> ENTRIES PROVIDED:
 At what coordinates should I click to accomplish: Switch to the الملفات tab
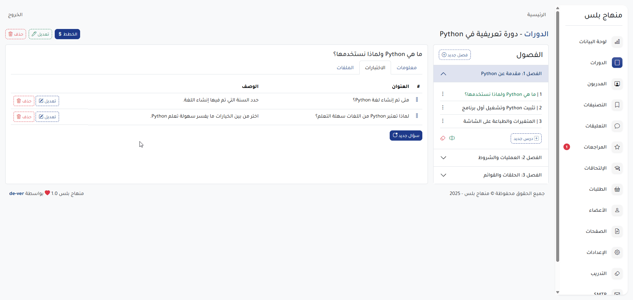click(345, 68)
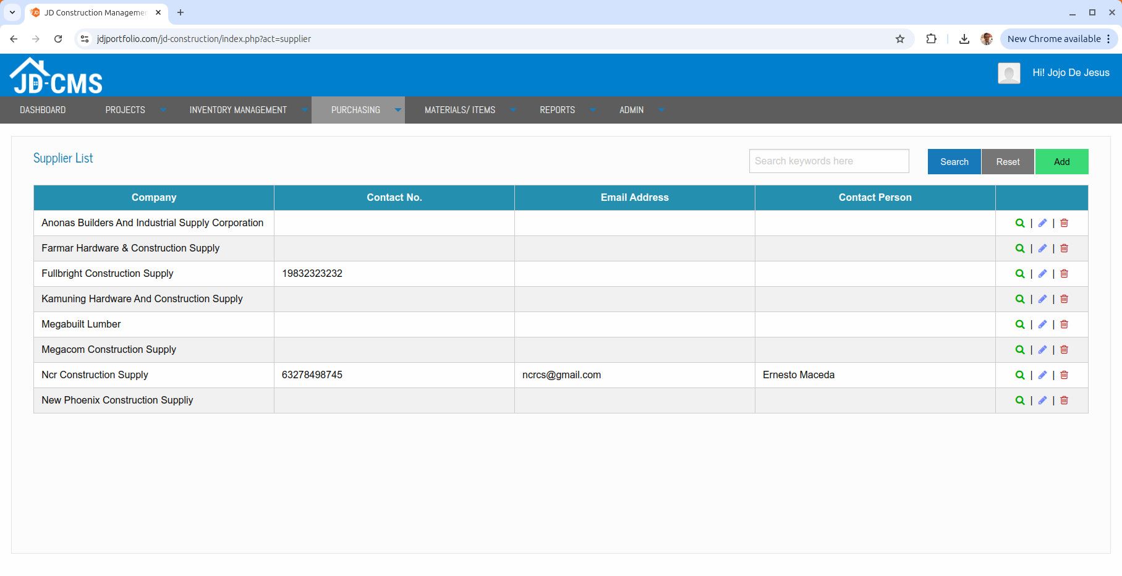
Task: Open the browser Extensions puzzle icon
Action: click(x=931, y=39)
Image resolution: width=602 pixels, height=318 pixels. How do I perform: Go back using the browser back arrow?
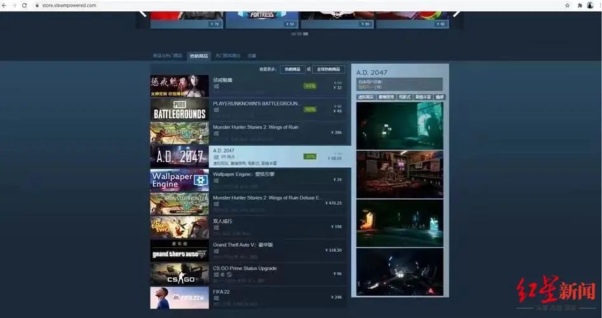4,5
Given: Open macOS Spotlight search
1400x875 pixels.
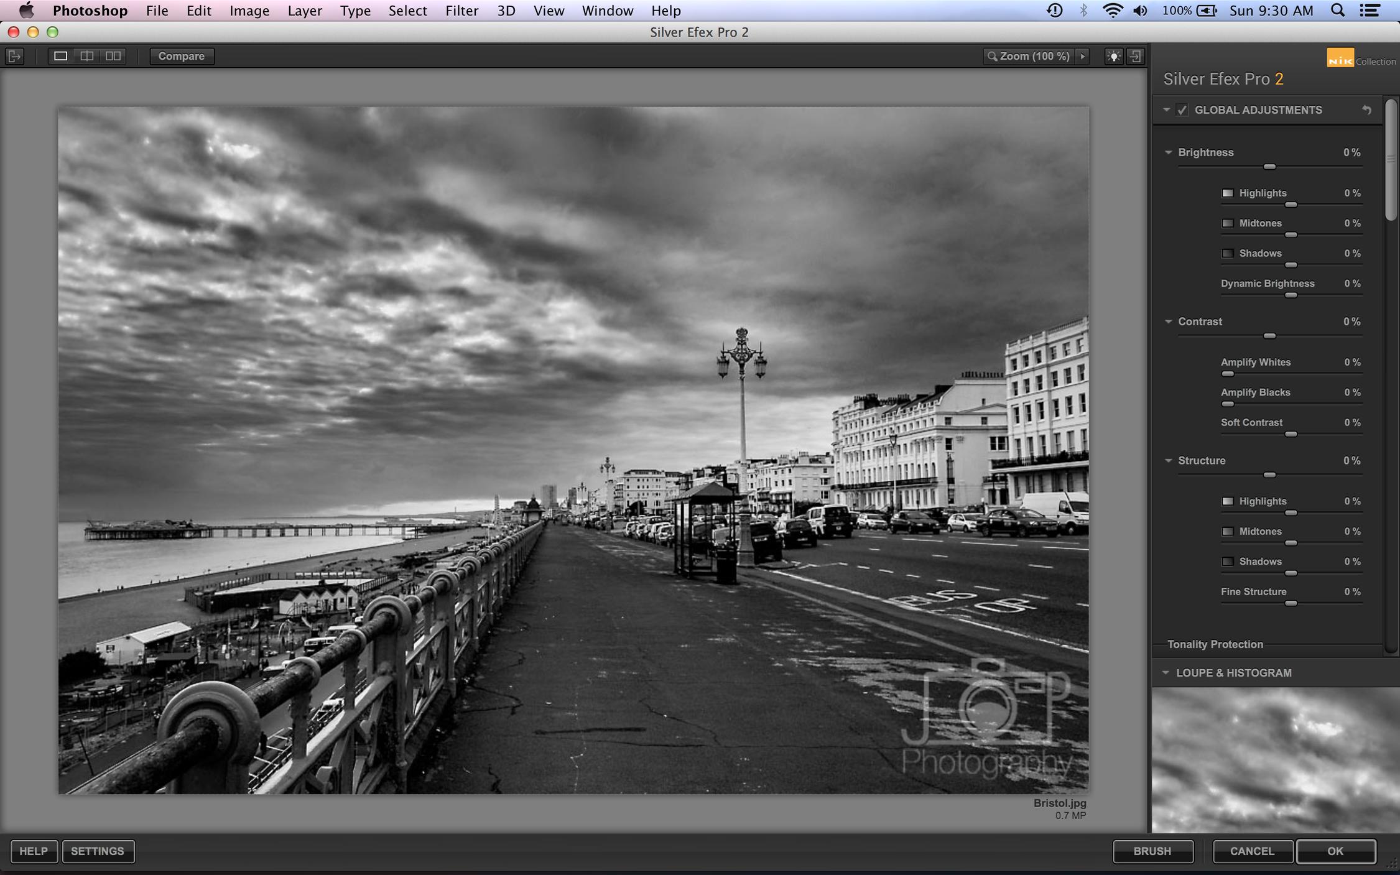Looking at the screenshot, I should (1337, 11).
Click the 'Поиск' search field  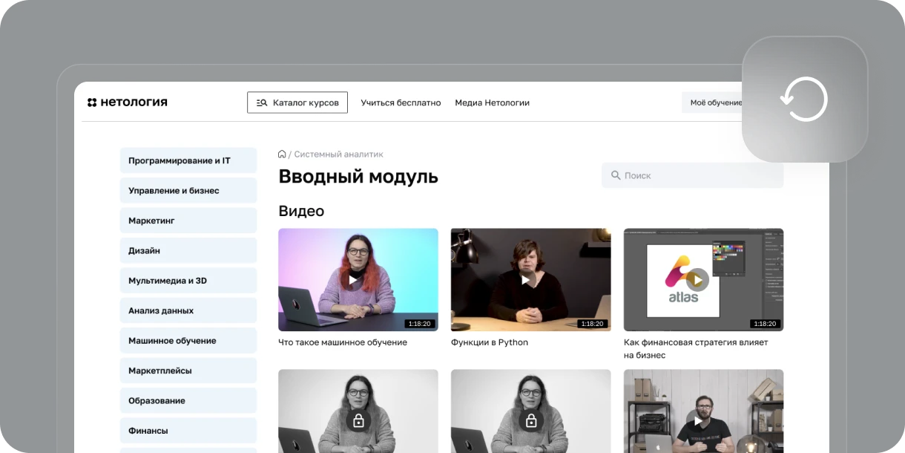pos(692,175)
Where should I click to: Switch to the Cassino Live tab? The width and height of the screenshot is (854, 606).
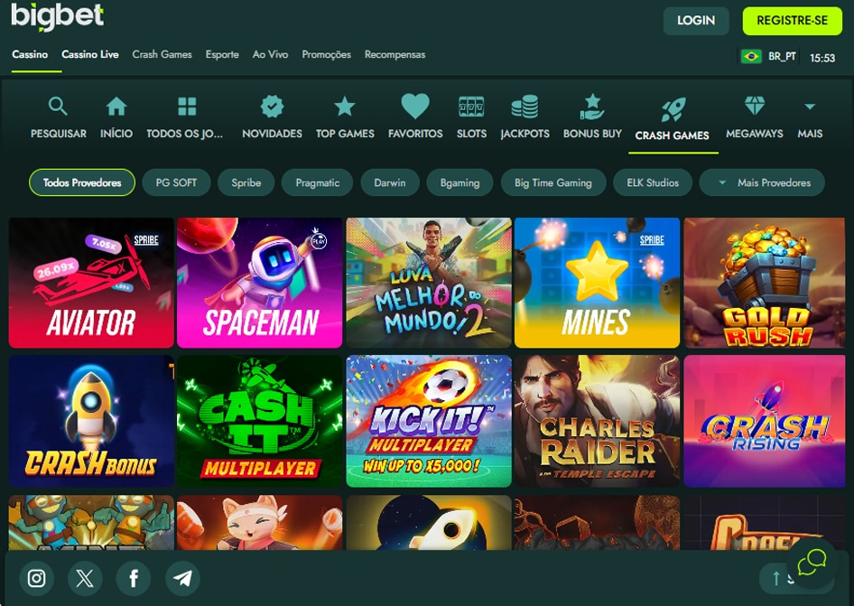(89, 54)
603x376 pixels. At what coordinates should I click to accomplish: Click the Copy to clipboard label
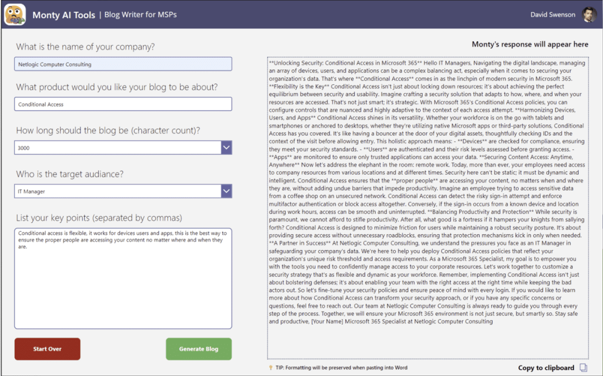coord(546,368)
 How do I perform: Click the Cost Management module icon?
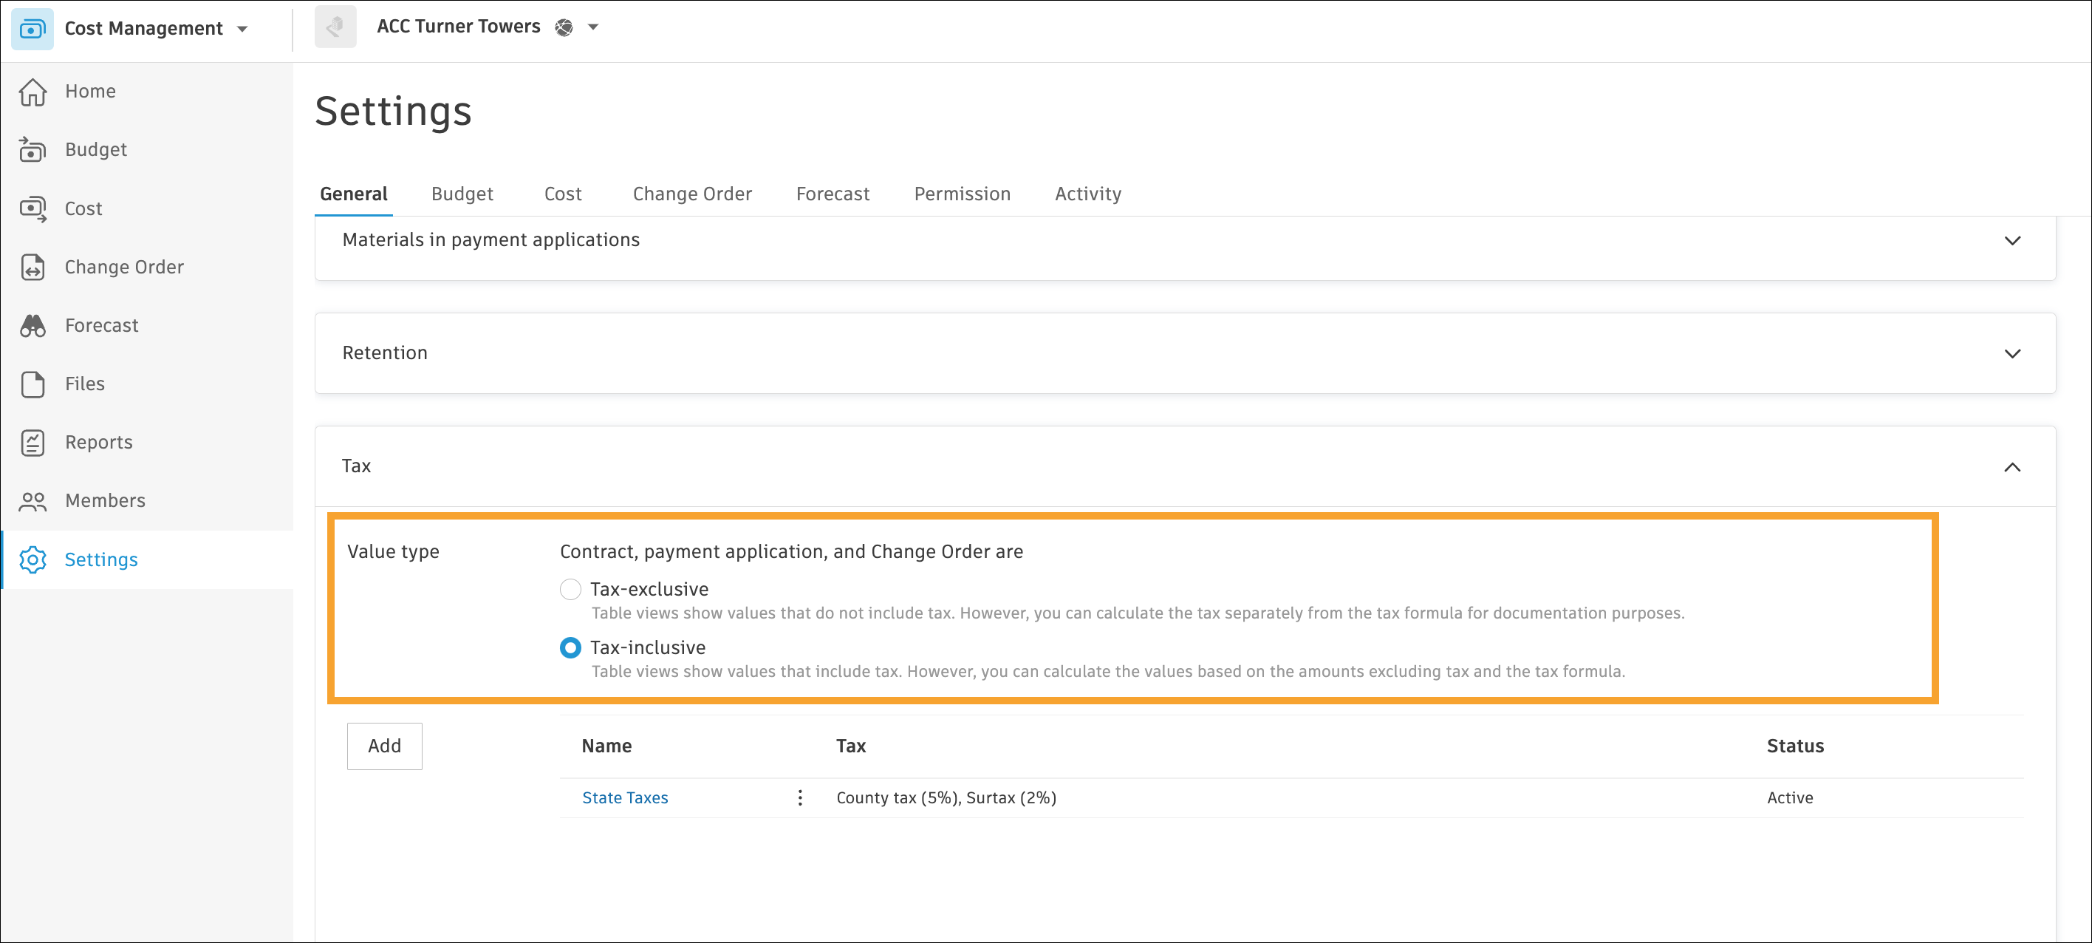click(x=32, y=28)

> WHAT THE TASK REQUIRES: Turn the stretch from the line containing "How do I perform: Click" through the end of the rows into a JSON list of strings, one string per line, with blank lines skipped. Leave the pictures out.

> OUTPUT BELOW:
[
  " How do I perform: Click the Cost Management module icon?",
  "click(x=32, y=28)"
]